Pressemitteilung Nr. 110/2005 vom 10. November 2005

Beschluss vom 11. Oktober 2005
1 BvR 1232/00

Die Zweitwohnungsteuersatzungen der Städte Hannover und Dortmund sind nichtig, soweit die Innehabung einer aus beruflichen Gründen gehaltenen Wohnung eines nicht dauernd getrennt lebenden Verheirateten, dessen eheliche Wohnung sich in einer anderen Gemeinde befindet, besteuert wird. Dies entschied der Erste Senat des Bundesverfassungsgerichts. Die Erhebung der Zweitwohnungsteuer auf die Innehabung von Erwerbszweitwohnungen durch Verheiratete diskriminiere die Ehe und verstoße gegen Art. 6 Abs. 1 GG.

Rechtlicher Hintergrund und Sachverhalt:

Die Landeshauptstadt Hannover erhebt seit 1994 eine Zweitwohnungsteuer für das Innehaben einer Zweitwohnung im Stadtgebiet. Zweitwohnung ist nach der Zweitwohnungsteuersatzung Hannover jede Wohnung, die dem Eigentümer oder Mieter als Nebenwohnung neben der Hauptwohnung dient. Nach den maßgeblichen Meldegesetzen, auf die die Satzung verweist, ist Hauptwohnung die vorwiegend benutzte Wohnung. Bei einer verheirateten Person, die nicht dauernd getrennt von ihrer Familie lebt, ist nicht die von ihr, sondern die von der Familie vorwiegend benutzte Wohnung die Hauptwohnung. Die seit 1998 geltende Satzung der Stadt Dortmund über die Erhebung der Zweitwohnungsteuer ist mit der Zweitwohnungsteuersatzung Hannover inhaltlich weitgehend identisch.

Die beiden Beschwerdeführer hatten jeweils an ihrem Beschäftigungsort in Hannover bzw. Dortmund eine Wohnung gemietet, um von dort aus werktags ihren Arbeitsplatz zu erreichen. An den Wochenenden und den arbeitsfreien Tagen wohnte jeder der Beschwerdeführer in seiner ehelichen Wohnung an einem anderen Ort. Die Landeshauptstadt Hannover bzw. die Stadt Dortmund veranlagten die Beschwerdeführer für die Zweitwohnung am Erwerbsort zu einer Zweitwohnungsteuer. Ihre dagegen erhobenen Verfassungsbeschwerden waren erfolgreich.

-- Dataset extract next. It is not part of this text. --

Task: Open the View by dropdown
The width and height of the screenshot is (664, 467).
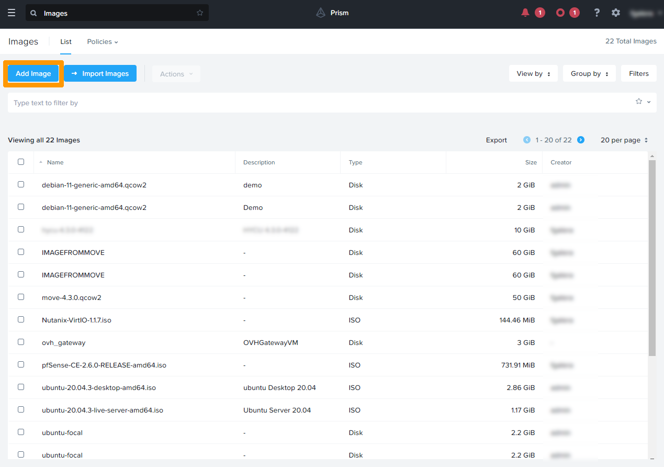Action: [533, 73]
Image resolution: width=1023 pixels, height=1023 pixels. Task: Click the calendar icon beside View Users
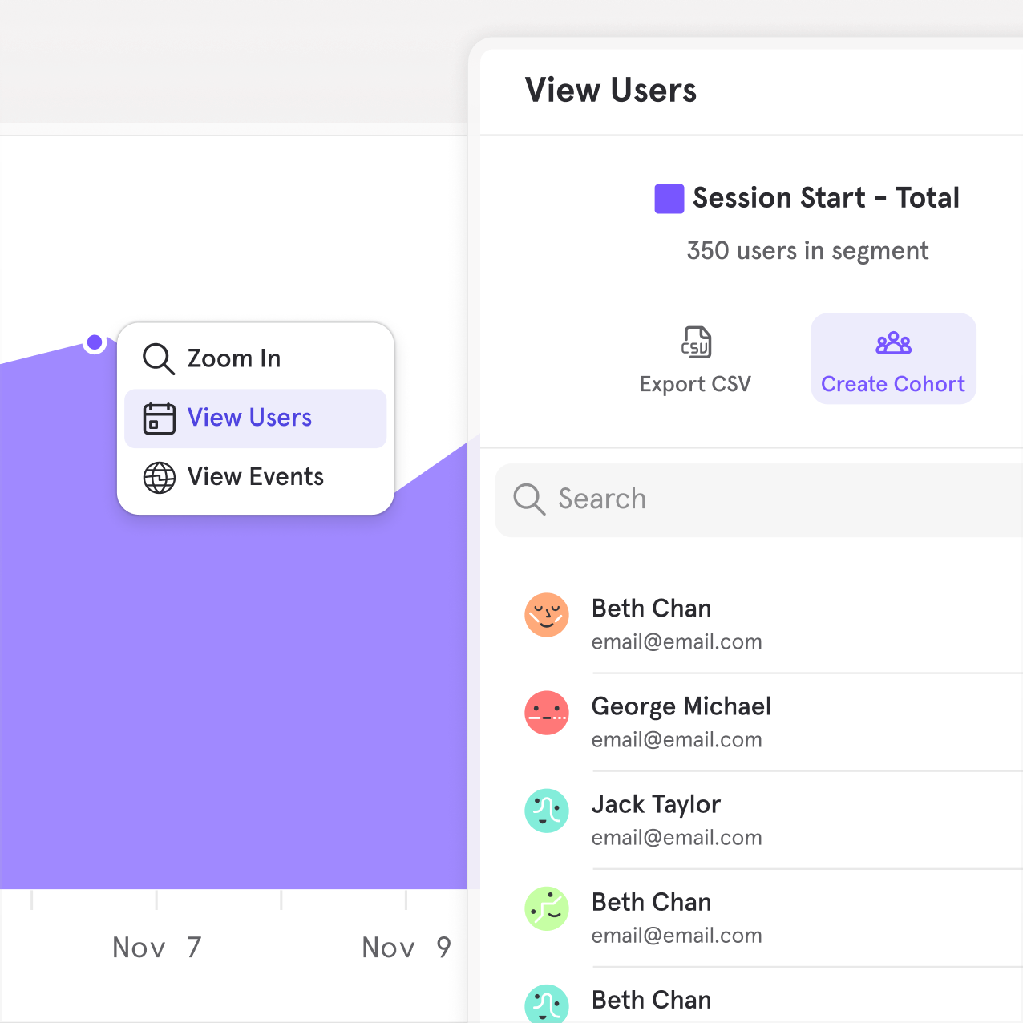159,419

Der Entscheidung liegen im Wesentlichen folgende Erwägungen zu Grunde:

Zum von Art. 6 Abs. 1 GG geschützten ehelichen Zusammenleben gehört die Entscheidung der Eheleute, zusammenzuwohnen und die gemeinsame Wohnung auch bei einer beruflichen Veränderung eines Ehegatten, die mit einem Ortswechsel verbunden ist, aufrechtzuerhalten. Ändert sich der Beschäftigungsort eines Ehegatten, so dass dieser seiner Arbeit nicht mehr von der bisherigen gemeinsamen Wohnung aus nachgehen kann, hat dies in aller Regel nicht zur Folge, dass die gemeinsame Wohnung aufgegeben wird. Die Innehabung einer aus beruflichen Gründen gehaltenen Zweitwohnung ist sonach die notwendige Konsequenz der Entscheidung zu einer gemeinsamen Ehewohnung an einem anderen Ort.

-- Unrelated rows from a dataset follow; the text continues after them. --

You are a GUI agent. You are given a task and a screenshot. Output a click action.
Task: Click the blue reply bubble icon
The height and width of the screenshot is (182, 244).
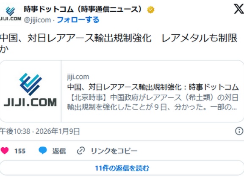coord(43,150)
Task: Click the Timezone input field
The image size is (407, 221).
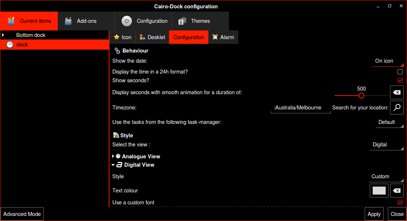Action: [300, 108]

Durch die Zweitwohnungsteuer, die für den Begriff der Zweitwohnung an die melderechtlichen Vorschriften anknüpft, wird die Entscheidung steuerlich belastet, die gemeinsame eheliche Wohnung nicht aufzulösen und bei Wahrung des Fortbestands der gemeinsamen Wohnung am bisherigen Ort nur eine Zweitwohnung zu begründen. Es ist nämlich für Verheiratete ausgeschlossen, die Wohnung am Beschäftigungsort trotz deren vorwiegender Nutzung zum Hauptwohnsitz zu bestimmen und damit der Heranziehung der Zweitwohnungsteuer zu entgehen; für sie bestimmen die maßgeblichen Meldegesetze zwingend die vorwiegend genutzte Wohnung der Familie zum Hauptwohnsitz. Von der steuerlichen Belastung durch die Zweitwohnungsteuer werden dagegen solche Personen nicht erfasst, die nicht infolge einer ehelichen Bindung von der Verlegung ihres Hauptwohnsitzes an ihren Beschäftigungsort abgehalten werden. Die Zweitwohnungsteuer stellt daher eine besondere finanzielle Belastung des ehelichen Zusammenlebens dar.

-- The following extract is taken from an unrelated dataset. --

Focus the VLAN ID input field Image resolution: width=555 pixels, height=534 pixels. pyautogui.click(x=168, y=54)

Diese Benachteiligung ist nicht gerechtfertigt. Allein die Tatsache, dass die Steuer als Aufwandsteuer von allen Inhabern von Zweitwohnungen ungeachtet ihres Personenstandes und des Zwecks der Innehabung erhoben wird, reicht dafür nicht aus. Die formal eheneutrale Anknüpfung der Steuer ist keine hinreichende Rechtfertigung. Denn es wird für den steuerlichen Tatbestand an ein Verhalten angeknüpft, das spezifischer Ausdruck einer verfassungsrechtlich geschützten Form des ehelichen Zusammenlebens ist.